Research Article | | Volume 13 Issue 4 (July, 2024) | Pages 45 - 50

Targeting Mtor With Natural Metabolites to Manage Cancer Pathogenesis: Molecular Docking and Physiochemical Analysis

 ,
1
Department of Biology, College of Science Al-Zulfi, Majmaah University, Al-Majmaah 11952, Saudi Arabia.\\Health and Basic Science Research Centre, Majmaah University, Al-Majmaah 11952, Saudi Arabia.
2
Department of Basic Medical Sciences, College of Medicine, Majmaah University, Al-Majmaah 11952, Saudi Arabia.
Under a Creative Commons license
Open Access
Received
Feb. 1, 2024
Accepted
March 1, 2024

Abstract

Introduction: Cancer remains a significant global concern, with substantial social, public health, and economic implications, responsible for approximately one in six deaths worldwide. The mTOR protein plays a crucial role in cell signaling pathways associated with cell proliferation and development, and its dysregulation is implicated in cancer progression. Despite the known bioactive properties of Ficus virens bark extracts and the relevance of mTOR in cancer, there is a lack of studies investigating the inhibition of mTOR by Ficus virens metabolites. This study aims to explore the molecular interactions between Ficus virens secondary metabolites and mTOR through in silico methods. Methodology: In this study, we conducted in silico molecular interaction analyses to investigate the potential inhibitory effects of Ficus virens secondary metabolites on mTOR. The molecular docking technique was employed to predict the binding affinities and modes of interaction between mTOR and selected Ficus virens metabolites. Additionally, molecular dynamics simulations were performed to further elucidate the stability of the protein-ligand complexes. Results: Our findings reveal that two naturally occurring metabolites present in the methanol-based extract of Ficus virens, Dinopol-NOP and Elaidoic acid (also known as oleic acid), exhibit notable inhibitory efficacy against mTOR. Dinopol-NOP demonstrates superior mTOR inhibitory activity compared to the substrate. These compounds hold promise as potential agents for halting cancer progression by targeting mTOR signaling pathways. Conclusion: The results of this study highlight the potential of Ficus virens metabolites, specifically Dinopol-NOP and Elaidoic acid, as inhibitors of mTOR in cancer therapy. The in silico molecular interaction analyses provide valuable insights into the mechanisms underlying the inhibitory effects of these compounds on mTOR. Further validation through in vitro studies investigating the suppression of mTOR enzymatic activity by the isolated compounds is warranted. This research opens avenues for the development of novel therapeutics targeting mTOR in cancer treatment.

Keywords
ficus virens, molecular docking, mTOR, cancer, ADME

1. Introduction

In the twenty-first century, cancer is a significant social, public health, and economic issue. It accounts for about one in six fatalities (16.8%) as well as one in four fatalities (22.8%) from non-communicable diseases (NCDs) globally. In 2022, there were about 20 million new instances of cancer (including nonmelanoma skin cancers, or NMSCs) and 9.7 million cancer-related deaths. According to estimates, one in five men and women will have cancer at some point in their lives, and one in nine men and one in twelve women will pass away from the disease. In 2022, lung cancer accounted for about 2.5 million new cases, or one in eight cancer cases worldwide (12.4% of all cancer cases). malignancies of the female breast (11.6%), colorectum (9.6%), prostate (7.3%), and stomach (4.9%) were the next most common malignancies diagnosed worldwide. Predictions based on demographics suggest that by 2050, there would be 35 million new cases of cancer annually, a 77% rise from the 2022 figure [1].

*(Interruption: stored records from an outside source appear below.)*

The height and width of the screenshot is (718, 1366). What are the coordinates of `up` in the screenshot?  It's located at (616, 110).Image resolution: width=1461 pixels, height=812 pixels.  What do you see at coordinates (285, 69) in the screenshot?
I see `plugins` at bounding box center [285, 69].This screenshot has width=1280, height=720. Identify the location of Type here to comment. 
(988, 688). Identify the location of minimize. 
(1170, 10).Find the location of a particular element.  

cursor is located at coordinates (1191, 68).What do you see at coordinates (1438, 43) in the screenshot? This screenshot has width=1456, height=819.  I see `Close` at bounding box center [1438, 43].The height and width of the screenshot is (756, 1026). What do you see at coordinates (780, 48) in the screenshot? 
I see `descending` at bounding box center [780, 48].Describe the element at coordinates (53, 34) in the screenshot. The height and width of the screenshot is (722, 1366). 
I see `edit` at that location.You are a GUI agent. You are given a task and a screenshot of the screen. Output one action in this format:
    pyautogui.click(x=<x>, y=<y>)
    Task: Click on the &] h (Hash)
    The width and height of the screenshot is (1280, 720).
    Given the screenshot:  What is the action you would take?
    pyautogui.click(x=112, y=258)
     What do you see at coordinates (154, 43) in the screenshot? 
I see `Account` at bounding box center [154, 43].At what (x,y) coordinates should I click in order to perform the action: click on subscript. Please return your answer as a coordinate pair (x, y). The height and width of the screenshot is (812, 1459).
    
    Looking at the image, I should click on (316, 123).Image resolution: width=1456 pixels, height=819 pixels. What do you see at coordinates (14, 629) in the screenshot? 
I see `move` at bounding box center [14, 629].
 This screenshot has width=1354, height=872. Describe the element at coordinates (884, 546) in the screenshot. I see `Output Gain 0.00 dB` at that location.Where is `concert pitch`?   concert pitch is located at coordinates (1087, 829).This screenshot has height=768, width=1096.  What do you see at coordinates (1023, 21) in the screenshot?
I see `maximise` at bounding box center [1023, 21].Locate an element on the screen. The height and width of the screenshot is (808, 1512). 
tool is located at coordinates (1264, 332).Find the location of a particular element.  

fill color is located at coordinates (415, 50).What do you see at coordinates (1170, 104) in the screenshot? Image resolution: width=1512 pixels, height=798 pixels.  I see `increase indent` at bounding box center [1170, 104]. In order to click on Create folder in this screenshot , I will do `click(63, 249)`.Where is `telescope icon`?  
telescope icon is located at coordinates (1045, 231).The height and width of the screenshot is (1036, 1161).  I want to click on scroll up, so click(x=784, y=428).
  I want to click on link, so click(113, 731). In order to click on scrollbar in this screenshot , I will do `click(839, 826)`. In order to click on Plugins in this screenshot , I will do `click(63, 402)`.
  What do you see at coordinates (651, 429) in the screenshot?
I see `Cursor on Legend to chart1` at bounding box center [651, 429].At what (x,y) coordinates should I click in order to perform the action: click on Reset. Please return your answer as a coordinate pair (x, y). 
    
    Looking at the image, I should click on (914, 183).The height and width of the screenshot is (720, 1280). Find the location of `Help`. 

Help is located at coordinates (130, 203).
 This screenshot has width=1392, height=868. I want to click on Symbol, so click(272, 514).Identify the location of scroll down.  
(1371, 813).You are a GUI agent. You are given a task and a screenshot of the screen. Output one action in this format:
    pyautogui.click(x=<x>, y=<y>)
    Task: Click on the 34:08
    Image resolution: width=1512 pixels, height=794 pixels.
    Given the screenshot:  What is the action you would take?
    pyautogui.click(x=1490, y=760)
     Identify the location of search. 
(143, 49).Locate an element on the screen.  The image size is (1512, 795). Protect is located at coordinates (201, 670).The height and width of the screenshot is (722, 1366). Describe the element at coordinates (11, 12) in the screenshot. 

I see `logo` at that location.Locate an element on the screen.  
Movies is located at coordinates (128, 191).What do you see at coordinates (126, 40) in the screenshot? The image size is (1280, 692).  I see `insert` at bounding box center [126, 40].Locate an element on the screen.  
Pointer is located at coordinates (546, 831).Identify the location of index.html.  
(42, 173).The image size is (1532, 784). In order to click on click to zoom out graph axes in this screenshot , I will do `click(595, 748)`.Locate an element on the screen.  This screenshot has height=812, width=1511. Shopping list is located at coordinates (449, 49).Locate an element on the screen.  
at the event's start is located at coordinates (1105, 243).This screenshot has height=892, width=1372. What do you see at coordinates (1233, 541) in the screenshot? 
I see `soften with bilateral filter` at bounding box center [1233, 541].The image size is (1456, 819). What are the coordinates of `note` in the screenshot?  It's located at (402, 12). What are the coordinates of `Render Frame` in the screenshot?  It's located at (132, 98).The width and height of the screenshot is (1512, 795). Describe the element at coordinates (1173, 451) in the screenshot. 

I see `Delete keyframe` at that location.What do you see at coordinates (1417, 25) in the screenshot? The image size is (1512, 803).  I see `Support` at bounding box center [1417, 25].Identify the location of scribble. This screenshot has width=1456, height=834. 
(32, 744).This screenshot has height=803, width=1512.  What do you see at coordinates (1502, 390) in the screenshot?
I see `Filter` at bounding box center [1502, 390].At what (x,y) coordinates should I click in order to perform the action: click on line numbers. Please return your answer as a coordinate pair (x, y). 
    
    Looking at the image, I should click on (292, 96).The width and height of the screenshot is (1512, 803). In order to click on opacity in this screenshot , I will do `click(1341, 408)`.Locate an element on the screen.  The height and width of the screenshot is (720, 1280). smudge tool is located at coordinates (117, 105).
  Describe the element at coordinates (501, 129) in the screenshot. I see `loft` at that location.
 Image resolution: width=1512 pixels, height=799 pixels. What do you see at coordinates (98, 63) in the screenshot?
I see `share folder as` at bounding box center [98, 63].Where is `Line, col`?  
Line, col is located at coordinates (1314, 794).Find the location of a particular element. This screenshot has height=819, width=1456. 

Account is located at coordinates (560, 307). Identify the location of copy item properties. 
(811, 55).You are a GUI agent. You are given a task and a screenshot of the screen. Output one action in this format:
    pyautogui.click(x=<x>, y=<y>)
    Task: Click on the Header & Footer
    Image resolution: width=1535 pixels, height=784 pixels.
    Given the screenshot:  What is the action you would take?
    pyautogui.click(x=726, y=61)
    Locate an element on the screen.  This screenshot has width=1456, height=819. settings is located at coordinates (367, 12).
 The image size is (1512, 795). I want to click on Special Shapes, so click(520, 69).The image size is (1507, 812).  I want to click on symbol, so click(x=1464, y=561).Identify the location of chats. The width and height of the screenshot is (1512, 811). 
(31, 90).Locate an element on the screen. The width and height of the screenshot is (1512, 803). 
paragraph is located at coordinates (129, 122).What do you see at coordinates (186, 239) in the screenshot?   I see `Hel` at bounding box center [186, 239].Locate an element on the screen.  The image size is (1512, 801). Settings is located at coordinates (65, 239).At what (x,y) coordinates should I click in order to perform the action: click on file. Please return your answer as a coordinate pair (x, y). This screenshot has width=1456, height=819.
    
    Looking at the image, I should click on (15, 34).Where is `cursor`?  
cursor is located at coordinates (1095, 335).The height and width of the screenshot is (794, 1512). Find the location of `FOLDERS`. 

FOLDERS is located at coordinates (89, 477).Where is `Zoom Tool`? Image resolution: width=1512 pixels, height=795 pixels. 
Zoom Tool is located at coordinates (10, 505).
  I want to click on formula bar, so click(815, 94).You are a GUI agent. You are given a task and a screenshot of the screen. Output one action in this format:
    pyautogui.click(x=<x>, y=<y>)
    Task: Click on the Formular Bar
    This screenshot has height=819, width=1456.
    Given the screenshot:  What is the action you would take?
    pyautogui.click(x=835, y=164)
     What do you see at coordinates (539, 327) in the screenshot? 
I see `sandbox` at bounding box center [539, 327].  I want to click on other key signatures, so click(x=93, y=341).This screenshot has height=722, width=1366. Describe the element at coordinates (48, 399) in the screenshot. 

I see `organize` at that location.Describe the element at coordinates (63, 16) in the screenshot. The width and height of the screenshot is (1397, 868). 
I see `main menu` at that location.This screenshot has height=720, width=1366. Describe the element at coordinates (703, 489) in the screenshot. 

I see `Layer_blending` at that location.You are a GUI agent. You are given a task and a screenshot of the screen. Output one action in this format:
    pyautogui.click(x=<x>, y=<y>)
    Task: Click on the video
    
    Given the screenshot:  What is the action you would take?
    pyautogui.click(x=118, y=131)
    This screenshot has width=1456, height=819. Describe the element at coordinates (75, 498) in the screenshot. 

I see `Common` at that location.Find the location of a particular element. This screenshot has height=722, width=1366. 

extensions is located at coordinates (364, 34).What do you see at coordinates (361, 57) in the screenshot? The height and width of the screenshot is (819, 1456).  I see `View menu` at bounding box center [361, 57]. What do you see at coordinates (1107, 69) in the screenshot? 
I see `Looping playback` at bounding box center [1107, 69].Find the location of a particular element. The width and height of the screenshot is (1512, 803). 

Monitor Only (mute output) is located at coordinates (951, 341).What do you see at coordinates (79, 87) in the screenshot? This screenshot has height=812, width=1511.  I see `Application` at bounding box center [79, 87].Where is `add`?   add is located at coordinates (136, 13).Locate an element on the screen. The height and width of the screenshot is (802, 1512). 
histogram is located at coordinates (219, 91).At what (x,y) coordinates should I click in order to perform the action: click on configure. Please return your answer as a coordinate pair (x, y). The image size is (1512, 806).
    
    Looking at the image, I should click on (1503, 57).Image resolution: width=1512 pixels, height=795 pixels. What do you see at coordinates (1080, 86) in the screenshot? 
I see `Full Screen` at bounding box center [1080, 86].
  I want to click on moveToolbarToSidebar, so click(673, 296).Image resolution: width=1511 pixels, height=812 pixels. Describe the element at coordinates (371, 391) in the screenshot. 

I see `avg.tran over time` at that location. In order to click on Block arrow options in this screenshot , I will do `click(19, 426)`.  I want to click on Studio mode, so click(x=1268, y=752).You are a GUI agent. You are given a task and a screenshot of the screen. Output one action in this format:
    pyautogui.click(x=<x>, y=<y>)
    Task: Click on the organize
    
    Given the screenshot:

The PI3K pathway, which is triggered by insulin, nutrition, and growth factors, includes the mTOR protein. The Akt kinase, an upstream regulator of mTOR, is involved in the PI3K pathway. Strong immunosuppressive and under experimental anticancer medication rapamycin inhibits mTOR, preventing protein synthesis and stopping the cell cycle in the G1 phase. The involvement of mTOR in cell signaling linked to the proliferation and development of cells is supported by a substantial amount of research. A phosphoinositide 3-kinase-related protein kinase that regulates cell development in response to growth stimuli and nutrition, mammalian target of rapamycin (mTOR) is commonly dysregulated in cancer. Long-term usage of the same mTOR inhibitor can lead to drug resistance; hence, new innovative approaches to drug design should be explored in order to overcome mTOR inhibitor resistance [2].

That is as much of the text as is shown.